• latin alfabesine geçişten önce kullanılan ve arap alfabesi dediğimiz alfabe.
  • öz dilimizdir.ogrenilmesi gerekir.
    (bkz: göktürkçe) tengri biz menen
  • yevmi hayatındaki akışkan konuşmalarının birine bile yediremeyeceği, azdan hallice kadarını ezberlediği ve derin mevzulara serpiştirip de çabalayarak yazdığı, yazabilmek için çabaladığı, bu çabasıyla kullandığı için haklı çıkacağını düşünen yazarlardan bazılarının ön sevişme aşamasında olduğu sözcükleri barındıran, son osmanlı ile ilk türkiye karışımı bir döneme ait dil.
  • halk dilinde osmanlı türkçesi için kullanılan fakat akademide orhun türkçesi (köktürkçe) - uygur türkçesi ve kimilerine göre (ben dahil) karahanlıca'yı içerisinde barındıran türkçenin tarih içerisinde yazılı ilk dönemlerini ifade eden terim, kavram.
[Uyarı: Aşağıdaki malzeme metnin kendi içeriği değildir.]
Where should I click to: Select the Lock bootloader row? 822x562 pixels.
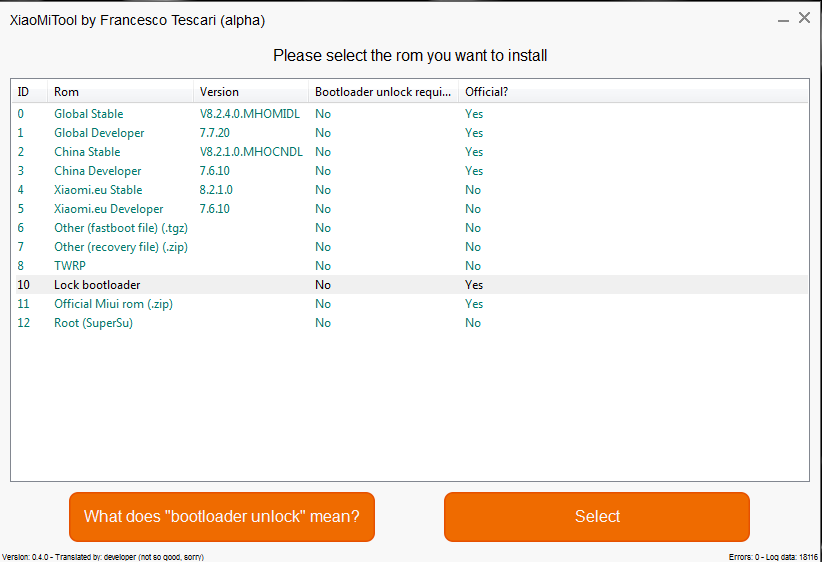click(x=97, y=285)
    karahanlıca kimi türkologlara göre orta türkçe sınıflandırılmasına dahil edilmektedir. fakat orta türkçe tabiri alman türkologların kendi dillerindeki (almanca) sınıflandırmadan direkt türkçeye uyarladıkları bir terimdir ve türkçe için doğru bir kullanım oluşturmamaktadır. bu yüzden karahanlıca'yı eski türkçe devresi içerisinde incelemek daha doğrudur.
  • şimdi sayın hâzirun
    şöyle söyleyelim bir kelime eski olsun ne kadar olursa olsun kelime başka yerden türemiş olamayacağını nereden biliyorsunuz. hiçbir kelimeye vay efendim bu türkçe şu türkçe diyemezsiniz.
  • tanım: milattan 240 yıl önce oğuz kağan ve 24 torununun ana kaynağını oluşturduğu ve bu haliyle yeniçağ başlarına kadar varlığını sürdüren dil.
    gımıcık: azıcık,
    gomat: hadi, bekleme, devam et,
    biriyi: harika,
    gıran: hastalık,
    gatır: topaç,
    beten: seksek,
    zıynak: tırnak,
    zıypancak: kayış pisti,
    gibi birkaç örnek veririm.
  • türkçe türkçedir; eskisi yenisi yoktur; arapçaya eski türkçe diyenlere bakmayın siz.

    karacaoğlan'ı okursanız günümüzde yaşamış hissedersiniz.
  • "türkçe, türkçedir" diyenlere bakmayınız: türkçe, eski türkçe dönemi ve orta türkçe dönemi(ve günümüz dâhil) olmak üzere ikiye ayrılır.

    eski türkçe dönemi, göktürk ve uygur dönemleri olarak iki gruba ayrılırken orta türkçe dönemiyse satuk buğra han ile başlayan uzun ve çok çeşitlere ayrılmış/bölünmüş bir şekilde görünür.

    göktürkçe ve uygurca eski türkçe dönemini oluştururken, karahanlı türkçesi, harezm türkçesi, kuzey türkçesi*, doğu türkçesi* ve batı türkçesi* ile sınıflandırılabilir.

    sonuç olarak eski türkçe diye bir türkçe vardır ve günümüzde kullanılan bu güzel lehçelerimizi oluşturmuştur.

    edit: imlâ.
  • köktürk, uygur ve karahanlı dönemleri türkçesini kapsar. bazı türkologlar karahanlı dönemini, söz varlığındaki yabancı öğelerin artmasından kaynaklı olarak eski türkçeye dahil etmezler.

    söz varlığı hesaba katılmazsa, köktürk, uygur, ve karahanlı dönemleri arasında fonolojik ve morfolojik olarak ciddi farklar yoktur.
  • zorlayınca anlaşılır. eski ingilizce'ye bakınca hatta ulan demek ki dil denilen şey evrim geçiren bir şey diyorsun. normal hissettiriyor.